US jets with US bombs dropped by Saudi Arabia and its friends have killed thousands of innocent people in Yemen. In one week in April of this year Saudi jets bombed three civilian groups. On April 23 the Saudi-led coalition bombed a wedding party in an isolated village where families had gathered to celebrate. The bombs killed more than 20 people and wounded dozens of others, including the groom. Footage from the scene showed scattered body parts and a young boy in a green shirt hugging a man’s lifeless body, screaming and crying. An earlier airstrike hit a house in Hajja, killing an entire family of five. The day before that, at least 20 civilians were killed when fighter jets bombed a bus carrying commuters in western Yemen.
As bombing becomes the preferred weapon of states making war, air strikes have caused an ever-greater level of civilian death. Yet these deaths are discounted by those who perpetrate them: Speaking of a US gunship bombing that killed at least 42 people in Kunduz Trauma Center in Afghanistan the US Commander General John Campbell said the attack was “a mistake”, and “We would never intentionally target a protected medical facility.” Thus the US maintains its posture of righteousness.

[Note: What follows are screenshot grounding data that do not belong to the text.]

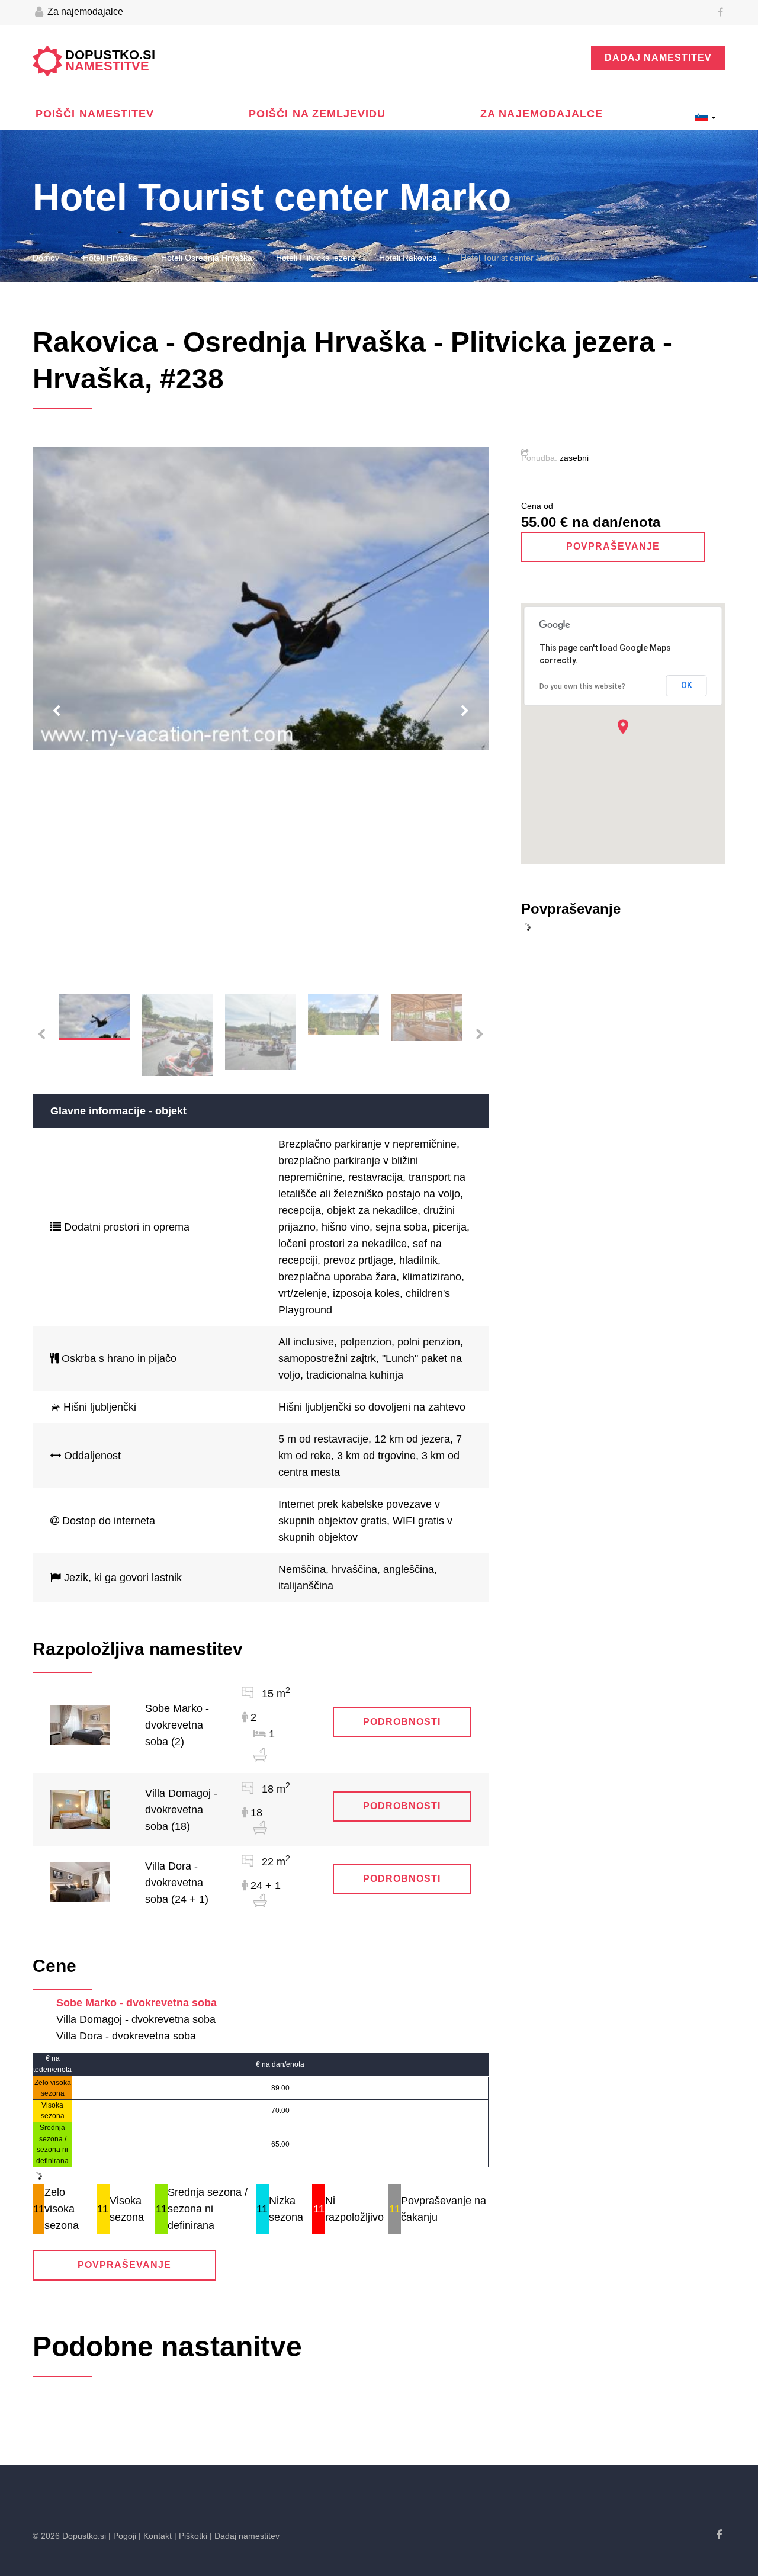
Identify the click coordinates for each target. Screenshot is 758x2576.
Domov (46, 257)
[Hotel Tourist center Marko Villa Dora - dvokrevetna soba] (80, 1881)
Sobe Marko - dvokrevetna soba (136, 2003)
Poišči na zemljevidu (317, 114)
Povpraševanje (124, 2265)
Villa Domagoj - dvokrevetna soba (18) (181, 1809)
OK (686, 685)
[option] (261, 598)
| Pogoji (122, 2535)
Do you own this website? (582, 686)
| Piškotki (190, 2535)
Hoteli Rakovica (408, 257)
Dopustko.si (110, 61)
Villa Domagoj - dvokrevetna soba (136, 2019)
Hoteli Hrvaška (110, 257)
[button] (623, 726)
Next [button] (465, 711)
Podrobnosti (402, 1722)
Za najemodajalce (84, 12)
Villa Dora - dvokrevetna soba (126, 2036)
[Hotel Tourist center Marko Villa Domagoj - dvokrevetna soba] (80, 1808)
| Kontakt (155, 2535)
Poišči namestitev (95, 114)
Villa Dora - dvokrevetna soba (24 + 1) (176, 1882)
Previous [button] (56, 711)
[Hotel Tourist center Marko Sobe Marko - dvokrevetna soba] (80, 1724)
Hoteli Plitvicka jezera (315, 257)
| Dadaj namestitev (245, 2535)
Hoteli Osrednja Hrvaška (206, 257)
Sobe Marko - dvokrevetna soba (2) (177, 1725)
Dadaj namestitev (658, 58)
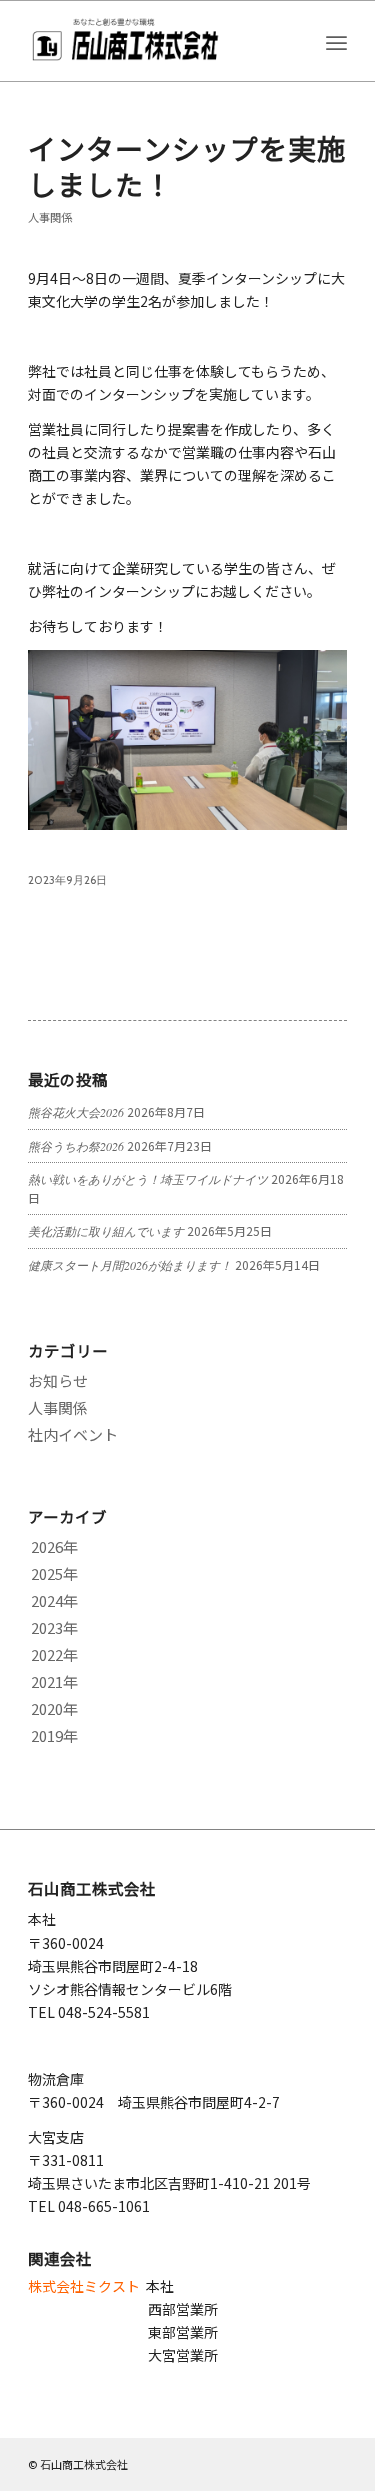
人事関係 (50, 217)
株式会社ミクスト (84, 2286)
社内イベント (73, 1434)
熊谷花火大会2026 (76, 1112)
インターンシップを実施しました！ (187, 166)
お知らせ (58, 1380)
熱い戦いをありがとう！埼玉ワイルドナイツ (148, 1179)
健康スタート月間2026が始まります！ (130, 1265)
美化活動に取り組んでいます (106, 1231)
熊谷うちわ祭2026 (76, 1146)
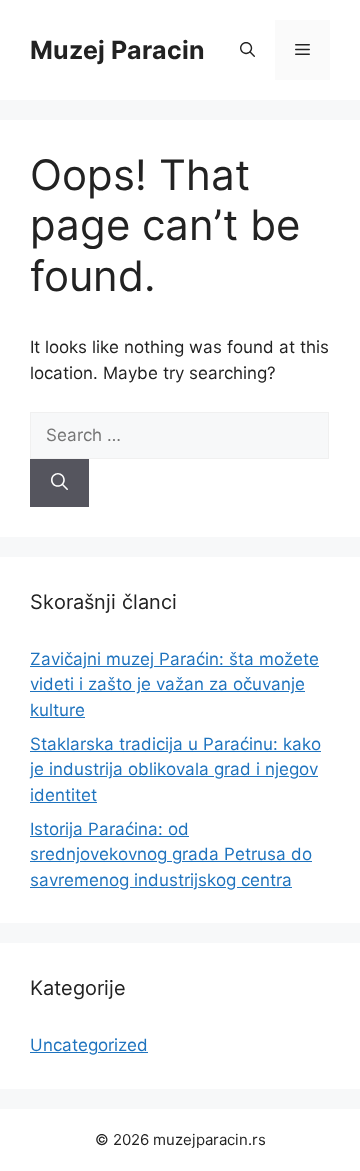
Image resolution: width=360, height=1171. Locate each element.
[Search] (59, 483)
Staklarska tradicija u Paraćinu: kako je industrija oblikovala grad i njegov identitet (175, 769)
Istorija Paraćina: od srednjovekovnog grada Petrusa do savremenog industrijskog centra (171, 854)
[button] (247, 50)
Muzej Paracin (117, 50)
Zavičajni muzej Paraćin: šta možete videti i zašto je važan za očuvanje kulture (174, 684)
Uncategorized (89, 1045)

As the late historian Howard Zinn noted in an August 19, 2007 letter to the NY Times, “These words are misleading because they assume an action is either ‘deliberate’ or ‘unintentional.’ There is something in between, for which the word is ‘inevitable’. If you engage in an action like aerial bombing, in which you cannot possibly distinguish between combatants and civilians (as a former Air Force bombardier I will attest to that) the deaths of civilians are inevitable, even if not ‘intentional.’ Does that difference exonerate you morally? The terrorism of the suicide bomber and the terrorism of aerial bombardment are indeed morally equivalent. To say otherwise (as either side might) is to give one moral superiority over the other, and thus serve to perpetuate the horrors of our time.”
(Figures and descriptions of innocent deaths are from The Guardian, Newsweek, and other news reports on line.)